* **EXERCISE BRIEF**: Your response should consist solely of the lines from the one containing "1173x1036 pixels." through the final line of the entries, repeated exactly.

Pixel coordinate grounding data
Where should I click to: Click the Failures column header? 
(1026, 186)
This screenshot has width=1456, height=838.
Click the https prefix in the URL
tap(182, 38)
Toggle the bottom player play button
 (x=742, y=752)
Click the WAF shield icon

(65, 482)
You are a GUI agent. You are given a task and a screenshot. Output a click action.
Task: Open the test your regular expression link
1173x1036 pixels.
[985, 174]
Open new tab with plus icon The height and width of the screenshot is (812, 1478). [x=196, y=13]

* **ANSWER FOR THE TASK**:
1173x1036 pixels.
[985, 174]
Open new tab with plus icon The height and width of the screenshot is (812, 1478). [x=196, y=13]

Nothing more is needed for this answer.